We are influenced by so much. We start out imitating, with the undigested influences sticking out in our early work. And then, somehow, we absorb them. They blend so well that they flavor our work, but the work itself is something new.

I like to read widely, to keep my "influences" diverse. Right now, I'm partway through a memoir and an essay collection; I just finished a collection of editor Ursula Nordstrom's letters; and I've been looking at two art books, one of photography and the other the Wyeth book that I've been quoting.

Libraries are a great source of art and photography books, which can be expensive to purchase new. Now that we can find thousands (millions?) of photos online for free, maybe such books are less necessary. But I still like seeing an organized and themed collection, with some unifying narration, which I find more often in books. The Wyeth book is a favorite of mine because the artist was interviewed at length, and answered at length, about how he developed certain paintings, what the drafts and studies of those paintings looked like, what factors in art and in his own daily life affected the painting, and the stories behind many of the pictures and the people in them. I'm finding that much of what he says about the visual arts applies to writing as well.

Aug. 6th, 2014

TNTB cover1

The closet

"I took a workshop with Christine Schutt once and she compared writing a short story to giving someone a tour of your house. You lead your reader into the house, but you don’t let her go in the sun-drenched kitchen, you don’t let her peek into the sprawling living room, you don’t let her linger in the foyer. You take her directly to the closet and show her the inside. That’s what a short story is. The inside of the closet and nothing else. I think about that all the time."

--Erin Somers, interviewed at One Teen Story

I think some of this is about the directness of a short story: You don't have much space. You don't have much time to get to the point, so you get to the point. You can't do a lot of introduction or exposition. You take people right to the hidden heart of the story.

But this is also about any story, even a thousand-page novel. Maybe with a long novel you can take people on a tour of the house before you reach the closet, but the story is really about the moment when you open the closet door. Whatever has been hidden, whatever has been held onto, whatever hasn't been prettied up for others, wherever "backstage" is, wherever things collect, that is where the story is.

Aug. 4th, 2014


On (not) sharing works in progress

"That's why I make a point of never showing pictures I'm working on to anybody because if a person likes it too much, I'm disturbed and if a person doesn't like it, I am also disturbed, because somehow that will freeze it and I wouldn't dare go on with it. Either I want to destroy it or else I think it's so good that I don't want to touch it. And that's the beginning of the end."
--Andrew Wyeth, in Two Worlds of Andrew Wyeth: Kuerners and Olsons, Metropolitan Museum of Art

He was a painter. But this can apply to many kinds of artists.

Aug. 2nd, 2014


Nature in the city

I spent some time today at the John Heinz National Wildlife Refuge, one of Philadelphia's surprising treasures. (If you've ever taken the train from the Philadelphia airport to the center of town, you've seen some of the refuge's marshes from the train window.)

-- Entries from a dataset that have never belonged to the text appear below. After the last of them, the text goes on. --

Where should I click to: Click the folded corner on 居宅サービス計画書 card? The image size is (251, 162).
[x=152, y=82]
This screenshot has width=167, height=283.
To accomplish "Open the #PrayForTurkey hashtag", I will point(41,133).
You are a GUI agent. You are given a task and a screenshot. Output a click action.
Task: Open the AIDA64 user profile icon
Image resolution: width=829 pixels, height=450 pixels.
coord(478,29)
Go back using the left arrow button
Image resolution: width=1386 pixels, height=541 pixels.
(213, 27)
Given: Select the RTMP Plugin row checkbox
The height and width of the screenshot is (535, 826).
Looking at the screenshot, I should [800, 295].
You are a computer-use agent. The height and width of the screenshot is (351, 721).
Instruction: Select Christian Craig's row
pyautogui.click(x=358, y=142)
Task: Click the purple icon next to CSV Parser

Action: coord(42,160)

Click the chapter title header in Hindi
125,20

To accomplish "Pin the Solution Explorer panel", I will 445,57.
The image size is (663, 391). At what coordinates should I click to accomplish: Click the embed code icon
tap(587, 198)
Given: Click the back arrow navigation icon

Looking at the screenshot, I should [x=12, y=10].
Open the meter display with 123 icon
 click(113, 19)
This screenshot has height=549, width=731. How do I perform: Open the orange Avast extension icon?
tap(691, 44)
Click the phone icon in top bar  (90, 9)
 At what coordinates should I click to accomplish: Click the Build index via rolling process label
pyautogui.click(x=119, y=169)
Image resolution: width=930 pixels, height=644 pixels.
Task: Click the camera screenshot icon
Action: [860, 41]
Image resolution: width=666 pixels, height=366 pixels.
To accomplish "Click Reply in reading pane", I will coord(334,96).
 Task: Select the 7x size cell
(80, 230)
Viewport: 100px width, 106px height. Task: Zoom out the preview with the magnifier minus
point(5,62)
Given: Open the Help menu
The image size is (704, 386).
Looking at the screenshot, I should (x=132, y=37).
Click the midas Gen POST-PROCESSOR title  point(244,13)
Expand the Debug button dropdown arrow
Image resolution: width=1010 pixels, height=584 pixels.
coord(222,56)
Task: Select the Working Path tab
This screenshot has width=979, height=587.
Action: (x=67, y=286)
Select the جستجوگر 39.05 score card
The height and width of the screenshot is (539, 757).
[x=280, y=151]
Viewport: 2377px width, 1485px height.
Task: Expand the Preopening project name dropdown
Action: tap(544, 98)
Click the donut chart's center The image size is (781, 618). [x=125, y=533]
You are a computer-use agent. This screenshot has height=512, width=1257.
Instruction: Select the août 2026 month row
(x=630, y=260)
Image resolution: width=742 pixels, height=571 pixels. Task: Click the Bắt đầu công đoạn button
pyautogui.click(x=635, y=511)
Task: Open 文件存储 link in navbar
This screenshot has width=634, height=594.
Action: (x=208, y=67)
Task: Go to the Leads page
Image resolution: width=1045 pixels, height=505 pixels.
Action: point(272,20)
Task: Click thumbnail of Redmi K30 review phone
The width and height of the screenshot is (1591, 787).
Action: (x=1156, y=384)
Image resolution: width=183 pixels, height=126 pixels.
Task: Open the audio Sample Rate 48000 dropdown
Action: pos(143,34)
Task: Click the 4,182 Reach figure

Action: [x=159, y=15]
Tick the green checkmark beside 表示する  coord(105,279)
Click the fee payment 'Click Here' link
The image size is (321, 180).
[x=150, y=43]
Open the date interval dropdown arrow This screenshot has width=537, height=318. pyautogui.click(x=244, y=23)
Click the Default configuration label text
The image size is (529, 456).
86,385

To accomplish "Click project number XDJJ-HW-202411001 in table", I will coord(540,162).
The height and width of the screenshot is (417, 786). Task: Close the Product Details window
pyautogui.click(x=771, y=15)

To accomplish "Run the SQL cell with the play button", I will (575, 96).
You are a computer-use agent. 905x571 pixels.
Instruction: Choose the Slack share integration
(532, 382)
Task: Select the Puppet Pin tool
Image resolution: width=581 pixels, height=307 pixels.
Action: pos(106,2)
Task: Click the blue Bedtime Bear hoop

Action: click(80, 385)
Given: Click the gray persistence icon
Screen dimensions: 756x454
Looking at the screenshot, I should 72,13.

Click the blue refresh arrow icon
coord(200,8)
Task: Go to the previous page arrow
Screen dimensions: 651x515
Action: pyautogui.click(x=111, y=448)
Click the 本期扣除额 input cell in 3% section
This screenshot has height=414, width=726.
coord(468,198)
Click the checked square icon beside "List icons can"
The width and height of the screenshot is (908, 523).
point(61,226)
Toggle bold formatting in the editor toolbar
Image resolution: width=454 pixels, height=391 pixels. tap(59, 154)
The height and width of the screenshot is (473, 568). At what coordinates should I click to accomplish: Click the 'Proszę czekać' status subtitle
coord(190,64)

The place changes over the years, and changes with the seasons, and changes with the weather, but there's always something to see.

Today we saw a deer, a rabbit, several frogs, a cormorant, and swallows. The egrets and herons were out fishing (slinking along on their stilt legs with necks craned; resembling pterodactyls when they fly). The violet pickerelweed was blooming, as was the swamp rose mallow. August to me is always the mallow blooming in its shades of white, deep pink, and pale pink.

We also saw a bittern. I remember seeing this bird in a picture in a book when I was little, thinking that it was interesting, and wanting to see one in the wild. Apparently bitterns like to spend most of their time lurking in marsh foliage, camouflaged, and can be difficult to find. So it was a special gift to see one today.

Jul. 31st, 2014


Should auld red herrings be forgot and never brought to mind

According to the cognitive psychology class I took in grad school, there was a study that indicated the biggest obstacle to problem solving was getting stuck in a dead end / wrong solution and not being able to think in another direction.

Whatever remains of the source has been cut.